At times, Britain and India have had a turbulent relationship; but what is often called “the idea of India” is one that continues to captivate and enthral anyone who has been fortunate enough to travel there and in 1949, India and Britain were founding members of the Commonwealth, which exists to promote democracy, human rights, good governance, and the rule of law, individual liberty, egalitarianism, free trade, multiculturalism and world peace.
India is the world’s largest democracy—home to one-sixth of the world’s population. It can be proud of its many fine achievements. Like all our democracies, it is a work in progress, and there are many bright spots. India produced one of the first female Heads of Government; a Dalit, Dr.Ambedkar, wrote the constitution; a female Dalit became a powerful politician; a Muslim has been head of state four times; and a Jew and a Sikh are two of India’s greatest war heroes. So an astounding amount has been achieved.
However, India cannot be proud of the more general fate of the Dalits, the caste system, or the extremism which feeds off ostracism and alienation and which threatens modern India.
Although Dr. Ambedkar was able to have India’s Constitution and the laws framed to end untouchability, for millions and millions of people, many of those provisions have not been worth the paper on which they are written.
Ambdekar’s own struggle may now be history; caste is not. In our generation it is surely time to make caste history.

--- THE PROBLEM ---
From the passage on India and caste, list every example it gives of India's "bright spots." The data that comes next has no connection to the passage on India and caste.

--- DATA EXTRACT ---
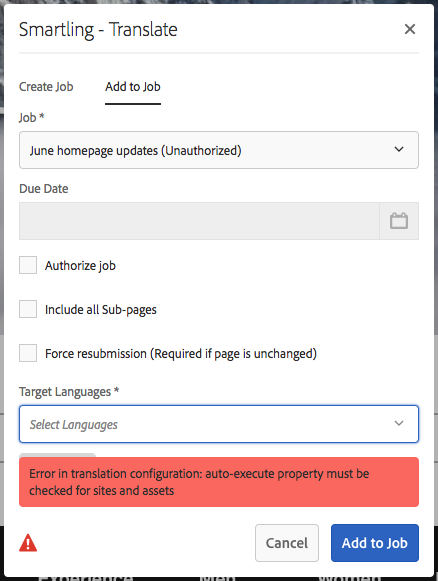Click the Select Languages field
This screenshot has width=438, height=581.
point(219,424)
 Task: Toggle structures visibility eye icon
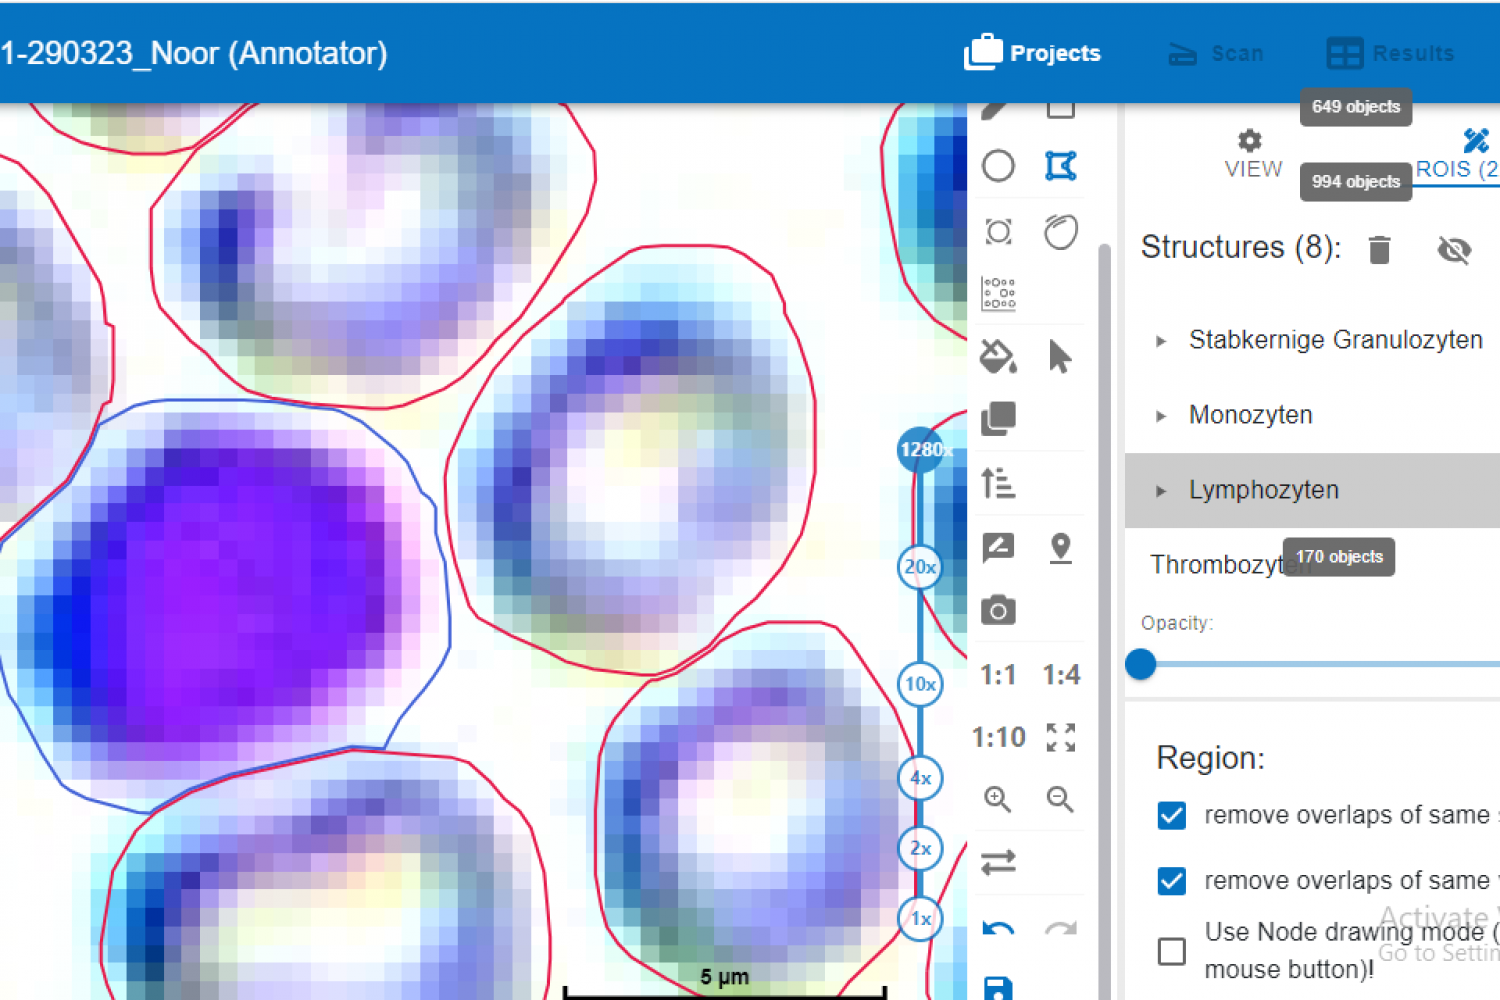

--- EXERCISE OUTPUT ---
- India produced one of the first female Heads of Government.
- A Dalit, Dr. Ambedkar, wrote the constitution.
- A female Dalit became a powerful politician.
- A Muslim has been head of state four times.
- A Jew and a Sikh are two of India's greatest war heroes.